Posit your Sorceries, Oh Human, and Unfurl Thy Universe

I came across a post on the Facebook Page of Stupefying Stories the other day that got me thinking. The editor, Bruce Bethke, made the following statement:

Why it’s so hard to sell me computer-related SF:
We see a lot of stories that revolve around human/computer|AI interactions and that seem to have fallen out of time warps from the early 1950s, or else about “the Net” that seem to have fallen through similar time warps from the 1980s.
My old college roommate went on to do post-doc work in A.I. and his subroutines are now on the surface of Mars inside Spirit, Opportunity, and Curiosity. Meanwhile, the linked article is the sort of thing I deal with every day in my day job.
If you want to sell me a computer-related SF story, forget Clarke’s computers and Asimov’s robots, try to become conversant enough with the current state of the art to write something at least slightly ahead of it, and for Deep Thought’s sake, no more rewrites of Kurt Vonnegut’s “EPICAC.”
The article he linked to is here.
Damn...where's that owner's manual...

Damn…where’s that owner’s manual…

Mr. Bethke makes an important point. Science Fiction is a moving genre, ever-changing. As technology marches ‘forward’ (though we must be careful in discussions of technological development as linear), the fiction that explores the reaches of our scientific potentials must keep pace. This is something of a challenge, as you might imagine, particularly if you are not a scientist or engineer by trade (such as I am not). I, personally, have the advantage of a robust liberal arts education, and thus am conversant (though not necessarily fluent) in most fields. Still, research and legwork must be done to achieve technical authenticity in works of science fiction.

Right?

Well, I’m going to put forward a ‘yes and no’ answer here. In the first case, if you want to write any kind of fiction and do it well, you need to read widely in your genre (and beyond) to see what has been done and be able to take it a new direction. That’s fairly obvious and not really under discussion here. Let’s focus, instead, on the idea of technical authenticity within the context of science fiction.

 

Authenticity is important, certainly. The mantra “write what you know” (as horrible a mantra as that can be for the creative process) is important in that it forces you to explore and even inhabit alien territory before you can efficiently write about it. Nothing rings more false than somebody writing about the government who has never met nor spoken with anybody in any government, and the same goes for the military, or for college, or what-have-you. Computers, technology, engineering, and so on are not exceptions to this rule. You have to talk the talk before you can walk the walk, if you follow my reworked metaphor. So, yeah, if you’re going to write about AIs and computers you better damned well do a little bit of AI and computer related homework.

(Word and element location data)
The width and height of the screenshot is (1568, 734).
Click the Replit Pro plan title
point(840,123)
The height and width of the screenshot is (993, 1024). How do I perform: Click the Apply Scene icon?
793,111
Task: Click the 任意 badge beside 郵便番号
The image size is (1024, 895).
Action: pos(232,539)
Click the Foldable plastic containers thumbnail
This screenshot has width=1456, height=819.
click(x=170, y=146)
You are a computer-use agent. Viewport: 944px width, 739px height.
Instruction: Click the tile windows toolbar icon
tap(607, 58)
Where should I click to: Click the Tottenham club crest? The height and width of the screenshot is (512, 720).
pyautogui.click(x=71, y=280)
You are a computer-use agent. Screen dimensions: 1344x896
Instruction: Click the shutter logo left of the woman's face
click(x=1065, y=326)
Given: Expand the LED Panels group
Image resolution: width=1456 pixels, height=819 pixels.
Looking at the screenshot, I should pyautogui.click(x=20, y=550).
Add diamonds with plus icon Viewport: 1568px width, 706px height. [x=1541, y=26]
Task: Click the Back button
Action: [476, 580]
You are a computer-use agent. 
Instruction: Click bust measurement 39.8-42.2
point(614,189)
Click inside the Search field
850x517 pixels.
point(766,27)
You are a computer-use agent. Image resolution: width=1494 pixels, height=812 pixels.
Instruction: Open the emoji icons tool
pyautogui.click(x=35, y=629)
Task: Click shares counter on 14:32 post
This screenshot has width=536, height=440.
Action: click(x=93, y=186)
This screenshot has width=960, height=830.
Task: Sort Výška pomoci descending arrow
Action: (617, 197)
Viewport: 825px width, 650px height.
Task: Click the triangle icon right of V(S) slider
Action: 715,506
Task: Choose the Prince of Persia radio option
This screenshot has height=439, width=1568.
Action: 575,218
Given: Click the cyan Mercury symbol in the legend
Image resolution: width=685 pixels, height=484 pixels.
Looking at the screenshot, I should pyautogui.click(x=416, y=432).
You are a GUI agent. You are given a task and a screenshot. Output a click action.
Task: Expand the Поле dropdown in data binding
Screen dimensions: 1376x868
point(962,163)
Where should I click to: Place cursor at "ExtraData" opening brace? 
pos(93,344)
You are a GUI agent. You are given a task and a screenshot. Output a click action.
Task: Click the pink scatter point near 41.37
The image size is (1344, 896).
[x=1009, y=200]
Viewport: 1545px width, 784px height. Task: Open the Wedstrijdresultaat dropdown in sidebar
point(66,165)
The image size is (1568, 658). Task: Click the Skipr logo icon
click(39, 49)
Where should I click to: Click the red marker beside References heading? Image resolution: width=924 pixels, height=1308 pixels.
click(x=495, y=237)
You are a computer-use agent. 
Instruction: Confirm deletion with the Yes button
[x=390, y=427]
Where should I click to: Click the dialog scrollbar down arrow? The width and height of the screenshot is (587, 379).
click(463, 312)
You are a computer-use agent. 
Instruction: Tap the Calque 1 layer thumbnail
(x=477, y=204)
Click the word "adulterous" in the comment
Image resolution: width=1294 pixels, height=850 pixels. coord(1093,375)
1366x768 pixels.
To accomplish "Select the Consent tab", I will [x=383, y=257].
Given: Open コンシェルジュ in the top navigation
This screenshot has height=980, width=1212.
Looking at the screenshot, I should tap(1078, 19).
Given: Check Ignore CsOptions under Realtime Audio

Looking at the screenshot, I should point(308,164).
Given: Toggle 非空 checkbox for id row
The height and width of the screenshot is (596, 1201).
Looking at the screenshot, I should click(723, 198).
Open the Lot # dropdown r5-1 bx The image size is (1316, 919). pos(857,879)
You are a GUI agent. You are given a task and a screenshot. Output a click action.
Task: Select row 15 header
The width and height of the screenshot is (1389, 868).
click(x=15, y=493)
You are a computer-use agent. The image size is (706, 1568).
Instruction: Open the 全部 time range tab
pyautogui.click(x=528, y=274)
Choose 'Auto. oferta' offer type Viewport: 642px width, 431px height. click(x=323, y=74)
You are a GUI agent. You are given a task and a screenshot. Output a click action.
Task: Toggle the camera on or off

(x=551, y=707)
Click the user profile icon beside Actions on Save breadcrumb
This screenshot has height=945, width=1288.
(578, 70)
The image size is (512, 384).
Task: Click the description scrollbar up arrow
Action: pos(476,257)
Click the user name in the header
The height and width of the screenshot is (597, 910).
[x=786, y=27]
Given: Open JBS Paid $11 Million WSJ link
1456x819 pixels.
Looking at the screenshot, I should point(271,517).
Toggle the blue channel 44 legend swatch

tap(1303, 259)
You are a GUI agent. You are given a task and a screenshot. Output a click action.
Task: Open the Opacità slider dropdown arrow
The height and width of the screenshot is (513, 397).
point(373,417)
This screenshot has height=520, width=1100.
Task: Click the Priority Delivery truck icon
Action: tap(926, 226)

■ **Stated goal**: Render this sentence from the essay on writing computer-related science fiction in Spanish: "Computers, technology, engineering, and so on are not exceptions to this rule."

■ **Output for this task**: Las computadoras, la tecnología, la ingeniería y demás no son excepciones a esta regla.